Alcune osservazioni sulle vicende del mondo al tempo del coronavirus

Walter Ferrari

Un mondo a rovescio.

È stato dato ampio spazio alla notizia che i calciatori della Juventus hanno raggiunto un accordo con la Società per una riduzione dei propri compensi, visto che il campionato di calcio si è fermato.

Si parla di un risparmio per la società calcistica di 90 milioni di euro in quattro mesi, da marzo a giugno. Nello stesso tempo le trasmissioni televisive mostravano il lavoro nei nostri ospedali e in una di queste il giornalista chiedeva ad una infermiera a quanto ammontava la sua paga; la risposta è stata: 1.400 euro mensili di paga base. A prescindere dall’emergenza, che sta scaricando tutto il suo peso sulle strutture sanitarie e sugli operatori delle stesse, vi pare che il compenso dei calciatori e lo stipendio degli infermieri siano commisurati alla loro utilità sociale?

Papa Francesco in piazza San Pietro vuota

La realtà che prorompe sull’onda della pandemia.
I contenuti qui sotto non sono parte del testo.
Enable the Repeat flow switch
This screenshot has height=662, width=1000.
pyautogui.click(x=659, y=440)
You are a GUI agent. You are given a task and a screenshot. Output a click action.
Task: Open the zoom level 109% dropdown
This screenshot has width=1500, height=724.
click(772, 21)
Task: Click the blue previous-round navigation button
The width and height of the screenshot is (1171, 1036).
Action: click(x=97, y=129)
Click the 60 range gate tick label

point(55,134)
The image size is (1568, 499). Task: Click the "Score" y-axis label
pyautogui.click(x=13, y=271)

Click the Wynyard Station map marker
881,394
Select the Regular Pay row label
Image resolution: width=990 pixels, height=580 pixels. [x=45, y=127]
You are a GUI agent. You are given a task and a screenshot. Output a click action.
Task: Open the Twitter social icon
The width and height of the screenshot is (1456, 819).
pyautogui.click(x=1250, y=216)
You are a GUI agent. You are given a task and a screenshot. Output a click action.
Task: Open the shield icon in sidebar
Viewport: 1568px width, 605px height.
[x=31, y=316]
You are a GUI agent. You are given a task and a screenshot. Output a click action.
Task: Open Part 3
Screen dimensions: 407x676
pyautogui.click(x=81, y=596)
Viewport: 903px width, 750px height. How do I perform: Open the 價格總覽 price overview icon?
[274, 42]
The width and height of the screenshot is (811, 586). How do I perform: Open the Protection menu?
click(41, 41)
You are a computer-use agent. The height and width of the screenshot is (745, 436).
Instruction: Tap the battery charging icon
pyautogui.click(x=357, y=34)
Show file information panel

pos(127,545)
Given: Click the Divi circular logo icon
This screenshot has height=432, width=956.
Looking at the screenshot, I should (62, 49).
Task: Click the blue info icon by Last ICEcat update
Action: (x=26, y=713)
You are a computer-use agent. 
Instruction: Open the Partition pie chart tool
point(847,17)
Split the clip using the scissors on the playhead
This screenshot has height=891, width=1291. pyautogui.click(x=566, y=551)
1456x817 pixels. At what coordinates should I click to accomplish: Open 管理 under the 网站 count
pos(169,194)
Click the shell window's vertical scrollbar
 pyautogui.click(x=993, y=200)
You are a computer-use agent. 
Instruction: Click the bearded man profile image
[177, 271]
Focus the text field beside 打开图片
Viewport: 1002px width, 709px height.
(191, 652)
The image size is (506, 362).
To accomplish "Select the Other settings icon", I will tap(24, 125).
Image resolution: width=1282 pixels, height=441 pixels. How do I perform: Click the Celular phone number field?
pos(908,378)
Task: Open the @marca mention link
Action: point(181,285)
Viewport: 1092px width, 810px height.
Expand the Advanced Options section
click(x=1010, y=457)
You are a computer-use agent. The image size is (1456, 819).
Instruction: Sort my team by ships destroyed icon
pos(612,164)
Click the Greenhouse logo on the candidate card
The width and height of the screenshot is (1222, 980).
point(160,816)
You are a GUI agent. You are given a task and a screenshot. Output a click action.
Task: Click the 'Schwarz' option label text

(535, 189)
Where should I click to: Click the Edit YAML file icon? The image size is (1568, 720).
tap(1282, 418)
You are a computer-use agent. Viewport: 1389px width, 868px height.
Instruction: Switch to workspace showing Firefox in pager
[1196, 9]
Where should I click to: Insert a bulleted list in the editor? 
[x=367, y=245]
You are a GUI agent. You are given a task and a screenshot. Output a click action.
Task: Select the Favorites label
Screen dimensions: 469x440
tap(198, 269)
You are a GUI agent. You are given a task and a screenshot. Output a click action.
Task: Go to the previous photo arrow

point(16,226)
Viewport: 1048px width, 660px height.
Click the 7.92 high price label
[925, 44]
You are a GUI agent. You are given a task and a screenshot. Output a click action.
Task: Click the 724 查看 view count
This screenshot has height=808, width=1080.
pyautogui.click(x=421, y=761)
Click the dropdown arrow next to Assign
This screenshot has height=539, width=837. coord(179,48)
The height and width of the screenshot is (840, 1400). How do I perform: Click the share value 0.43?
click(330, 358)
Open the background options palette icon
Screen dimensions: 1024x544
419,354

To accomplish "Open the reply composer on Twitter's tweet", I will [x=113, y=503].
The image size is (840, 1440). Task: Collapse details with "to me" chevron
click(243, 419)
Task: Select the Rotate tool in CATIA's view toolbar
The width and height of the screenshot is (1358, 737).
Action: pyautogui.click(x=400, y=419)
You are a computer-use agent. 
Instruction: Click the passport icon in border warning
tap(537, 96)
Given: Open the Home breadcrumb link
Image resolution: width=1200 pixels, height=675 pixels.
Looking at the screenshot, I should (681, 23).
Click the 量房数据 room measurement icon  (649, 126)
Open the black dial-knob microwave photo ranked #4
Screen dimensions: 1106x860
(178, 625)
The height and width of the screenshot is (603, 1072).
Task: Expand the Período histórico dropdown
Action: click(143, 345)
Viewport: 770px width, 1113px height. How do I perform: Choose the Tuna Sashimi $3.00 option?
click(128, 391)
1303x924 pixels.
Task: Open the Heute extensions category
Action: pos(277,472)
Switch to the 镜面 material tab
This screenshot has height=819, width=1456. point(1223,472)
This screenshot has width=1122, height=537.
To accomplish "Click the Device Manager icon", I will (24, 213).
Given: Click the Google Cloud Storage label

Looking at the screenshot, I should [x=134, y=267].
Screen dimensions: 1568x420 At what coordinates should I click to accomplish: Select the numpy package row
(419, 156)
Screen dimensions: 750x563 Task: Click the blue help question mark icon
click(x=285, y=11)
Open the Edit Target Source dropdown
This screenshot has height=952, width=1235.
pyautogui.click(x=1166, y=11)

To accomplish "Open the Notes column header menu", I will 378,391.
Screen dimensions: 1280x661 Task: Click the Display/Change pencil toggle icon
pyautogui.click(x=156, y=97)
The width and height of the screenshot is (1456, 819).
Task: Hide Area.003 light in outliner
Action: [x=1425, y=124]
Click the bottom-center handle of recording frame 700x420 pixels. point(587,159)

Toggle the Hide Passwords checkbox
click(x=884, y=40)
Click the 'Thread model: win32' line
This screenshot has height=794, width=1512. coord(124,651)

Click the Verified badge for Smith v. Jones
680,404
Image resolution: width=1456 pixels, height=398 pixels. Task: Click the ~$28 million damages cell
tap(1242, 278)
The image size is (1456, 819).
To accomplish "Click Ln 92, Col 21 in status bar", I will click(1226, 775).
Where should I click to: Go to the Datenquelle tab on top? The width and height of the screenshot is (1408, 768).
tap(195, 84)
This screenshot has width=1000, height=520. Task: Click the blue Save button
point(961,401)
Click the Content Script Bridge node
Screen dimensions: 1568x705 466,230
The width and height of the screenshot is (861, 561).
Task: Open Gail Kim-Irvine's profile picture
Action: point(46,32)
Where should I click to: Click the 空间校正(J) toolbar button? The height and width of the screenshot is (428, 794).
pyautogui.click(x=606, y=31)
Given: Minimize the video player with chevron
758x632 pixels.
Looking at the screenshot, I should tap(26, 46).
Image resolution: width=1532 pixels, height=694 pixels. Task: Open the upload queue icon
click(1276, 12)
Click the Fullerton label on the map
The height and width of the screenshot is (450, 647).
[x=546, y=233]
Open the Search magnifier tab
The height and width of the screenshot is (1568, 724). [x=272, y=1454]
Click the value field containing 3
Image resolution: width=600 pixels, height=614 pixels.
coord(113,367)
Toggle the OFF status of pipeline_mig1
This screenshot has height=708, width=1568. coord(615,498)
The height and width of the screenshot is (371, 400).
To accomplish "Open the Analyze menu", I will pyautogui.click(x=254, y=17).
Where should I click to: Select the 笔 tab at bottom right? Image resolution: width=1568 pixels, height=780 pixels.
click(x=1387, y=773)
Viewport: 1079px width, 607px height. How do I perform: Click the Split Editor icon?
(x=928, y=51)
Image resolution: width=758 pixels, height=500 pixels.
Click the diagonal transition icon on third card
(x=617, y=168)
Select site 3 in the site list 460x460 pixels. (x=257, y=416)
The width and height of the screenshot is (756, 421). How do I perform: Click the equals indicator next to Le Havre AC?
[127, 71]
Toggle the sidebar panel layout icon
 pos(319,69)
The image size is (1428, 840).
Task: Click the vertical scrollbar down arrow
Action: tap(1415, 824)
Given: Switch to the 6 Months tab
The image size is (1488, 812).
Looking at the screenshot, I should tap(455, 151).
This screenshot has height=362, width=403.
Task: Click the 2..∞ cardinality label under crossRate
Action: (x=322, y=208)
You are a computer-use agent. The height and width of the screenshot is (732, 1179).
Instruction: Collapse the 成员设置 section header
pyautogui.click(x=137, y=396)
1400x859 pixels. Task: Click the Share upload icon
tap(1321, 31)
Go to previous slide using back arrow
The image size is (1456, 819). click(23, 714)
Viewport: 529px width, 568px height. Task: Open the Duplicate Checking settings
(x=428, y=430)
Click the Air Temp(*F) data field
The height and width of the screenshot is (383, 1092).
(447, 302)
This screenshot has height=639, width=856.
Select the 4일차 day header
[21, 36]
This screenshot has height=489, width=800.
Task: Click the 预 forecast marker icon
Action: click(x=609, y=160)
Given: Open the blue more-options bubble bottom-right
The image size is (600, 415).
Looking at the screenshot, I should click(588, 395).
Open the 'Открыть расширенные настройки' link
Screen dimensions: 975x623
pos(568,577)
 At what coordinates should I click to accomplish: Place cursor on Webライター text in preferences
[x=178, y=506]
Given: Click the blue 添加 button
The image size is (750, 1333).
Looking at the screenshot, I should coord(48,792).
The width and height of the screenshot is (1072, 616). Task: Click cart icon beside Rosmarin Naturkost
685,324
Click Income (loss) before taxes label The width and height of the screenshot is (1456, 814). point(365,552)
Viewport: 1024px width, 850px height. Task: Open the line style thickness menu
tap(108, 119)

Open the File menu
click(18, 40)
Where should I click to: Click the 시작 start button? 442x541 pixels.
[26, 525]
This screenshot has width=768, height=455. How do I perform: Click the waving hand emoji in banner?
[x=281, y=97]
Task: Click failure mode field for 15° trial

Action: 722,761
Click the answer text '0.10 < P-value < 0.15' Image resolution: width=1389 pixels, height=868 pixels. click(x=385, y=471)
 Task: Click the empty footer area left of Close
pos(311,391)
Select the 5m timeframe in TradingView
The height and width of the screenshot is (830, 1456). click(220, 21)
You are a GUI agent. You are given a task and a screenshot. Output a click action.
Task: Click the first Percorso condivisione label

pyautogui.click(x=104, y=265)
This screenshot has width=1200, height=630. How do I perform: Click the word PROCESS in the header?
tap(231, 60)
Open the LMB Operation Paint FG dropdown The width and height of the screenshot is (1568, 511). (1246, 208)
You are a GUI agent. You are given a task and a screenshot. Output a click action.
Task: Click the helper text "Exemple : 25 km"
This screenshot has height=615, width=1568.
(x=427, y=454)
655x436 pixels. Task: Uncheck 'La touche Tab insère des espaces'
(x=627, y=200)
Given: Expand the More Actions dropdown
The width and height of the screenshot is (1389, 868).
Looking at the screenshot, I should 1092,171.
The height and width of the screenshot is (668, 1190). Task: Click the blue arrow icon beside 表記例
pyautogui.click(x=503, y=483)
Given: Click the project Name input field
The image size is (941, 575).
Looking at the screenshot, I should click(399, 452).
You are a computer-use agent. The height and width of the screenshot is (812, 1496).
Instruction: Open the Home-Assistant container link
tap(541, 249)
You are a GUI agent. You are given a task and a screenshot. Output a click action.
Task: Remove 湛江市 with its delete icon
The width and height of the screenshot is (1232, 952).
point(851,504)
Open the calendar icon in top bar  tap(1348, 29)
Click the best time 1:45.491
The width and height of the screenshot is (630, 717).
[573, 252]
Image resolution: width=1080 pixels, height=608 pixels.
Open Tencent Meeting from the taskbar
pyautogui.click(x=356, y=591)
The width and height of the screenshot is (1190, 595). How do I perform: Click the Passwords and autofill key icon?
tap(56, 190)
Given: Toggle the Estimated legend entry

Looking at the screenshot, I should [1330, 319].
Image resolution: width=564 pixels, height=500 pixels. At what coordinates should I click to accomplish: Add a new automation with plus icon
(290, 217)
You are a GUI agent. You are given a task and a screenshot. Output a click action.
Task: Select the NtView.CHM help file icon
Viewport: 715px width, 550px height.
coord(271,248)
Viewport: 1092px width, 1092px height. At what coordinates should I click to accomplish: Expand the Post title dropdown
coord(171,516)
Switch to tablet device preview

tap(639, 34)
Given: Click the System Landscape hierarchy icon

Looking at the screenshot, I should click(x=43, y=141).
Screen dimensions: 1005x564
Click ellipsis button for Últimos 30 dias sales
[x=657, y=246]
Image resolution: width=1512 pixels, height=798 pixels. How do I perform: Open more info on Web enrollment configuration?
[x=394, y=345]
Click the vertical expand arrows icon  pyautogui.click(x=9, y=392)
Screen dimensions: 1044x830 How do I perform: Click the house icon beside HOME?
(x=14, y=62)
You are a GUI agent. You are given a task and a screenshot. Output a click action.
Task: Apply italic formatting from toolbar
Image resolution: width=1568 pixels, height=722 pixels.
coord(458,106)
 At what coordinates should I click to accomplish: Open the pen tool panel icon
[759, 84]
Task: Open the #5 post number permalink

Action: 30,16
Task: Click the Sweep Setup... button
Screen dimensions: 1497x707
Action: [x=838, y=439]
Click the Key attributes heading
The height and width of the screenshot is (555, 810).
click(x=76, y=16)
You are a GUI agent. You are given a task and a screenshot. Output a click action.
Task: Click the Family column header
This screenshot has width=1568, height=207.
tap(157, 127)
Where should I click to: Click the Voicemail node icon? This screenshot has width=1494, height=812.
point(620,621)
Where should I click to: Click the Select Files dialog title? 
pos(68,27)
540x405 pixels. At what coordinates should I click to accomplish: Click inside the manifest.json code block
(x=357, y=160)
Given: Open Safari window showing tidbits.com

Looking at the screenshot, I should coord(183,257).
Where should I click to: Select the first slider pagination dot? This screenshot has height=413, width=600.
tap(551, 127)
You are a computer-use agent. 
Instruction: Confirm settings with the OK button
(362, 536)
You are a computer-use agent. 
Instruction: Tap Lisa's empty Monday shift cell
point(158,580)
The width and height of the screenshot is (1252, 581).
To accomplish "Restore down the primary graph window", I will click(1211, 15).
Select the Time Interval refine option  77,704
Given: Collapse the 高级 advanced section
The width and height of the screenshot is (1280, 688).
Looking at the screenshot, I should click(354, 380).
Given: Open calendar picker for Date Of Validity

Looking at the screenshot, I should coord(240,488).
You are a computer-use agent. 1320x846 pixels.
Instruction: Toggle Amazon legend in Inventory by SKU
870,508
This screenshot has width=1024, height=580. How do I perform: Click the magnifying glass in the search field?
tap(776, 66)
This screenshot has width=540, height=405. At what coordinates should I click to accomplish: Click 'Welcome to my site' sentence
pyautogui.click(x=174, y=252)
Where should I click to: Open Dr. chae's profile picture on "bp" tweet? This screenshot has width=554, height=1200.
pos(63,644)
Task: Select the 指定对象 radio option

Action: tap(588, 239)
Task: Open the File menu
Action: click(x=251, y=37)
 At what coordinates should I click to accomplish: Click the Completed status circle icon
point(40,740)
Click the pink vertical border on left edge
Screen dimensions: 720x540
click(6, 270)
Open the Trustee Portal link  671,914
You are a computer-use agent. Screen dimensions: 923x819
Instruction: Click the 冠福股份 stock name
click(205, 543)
Quanto affermato da Papa Francesco nei giorni scorsi rappresenta una constatazione illuminante e che merita di essere, sia pure laicamente, posta al centro dell’attenzione. Il pontefice ha sottolineato come l’emergenza sanitaria stia facendo emergere una realtà fin qui nascosta. Quale è questa realtà nascosta e chi, e per quali motivi, l’ha fin qui nascosta? Non si tratta solo delle inadeguatezze dei vari sistemi sanitari sottoposti da decenni a continui tagli di spesa, la cui aziendalizzazione (risalente alle cosiddette riforme susseguitesi a partire dal 1992) anche in Italia ha sottratto il Servizio Sanitario Nazionale alle logiche proprie di tutela sanitaria per sottoporlo a quelle di mercato, aprendo spazi sempre più ampi e lucrativi alla sanità privata. Né si tratta solo dell’esclusione di sempre maggiori fette della popolazione mondiale da un diritto fondamentale quale dovrebbe essere quello alla salute: basti pensare che nel Paese più ricco, gli Stati Uniti, oltre il 20% dei cittadini sono privi di assistenza sanitaria, vale a dire non sono cittadini al pari degli altri.E non si tratta nemmeno soltanto delle differenze che stanno emergendo tra Paesi ricchi e Paesi cosiddetti poveri (sarebbe meglio dire depredati e impoveriti) o all’interno delle stesse due categorie di Paesi, con la progressiva concentrazione della ricchezza in poche mani, anche se questo è l’elemento centrale sotto il profilo economico. Un elemento che gli economisti cercano di nascondere dietro l’ideologia della assoluta efficienza del mercato, evitando ogni ricerca empirica che mostrerebbe proprio il continuo aumento delle diseguaglianze che si accompagna al fondamentalismo del mercato.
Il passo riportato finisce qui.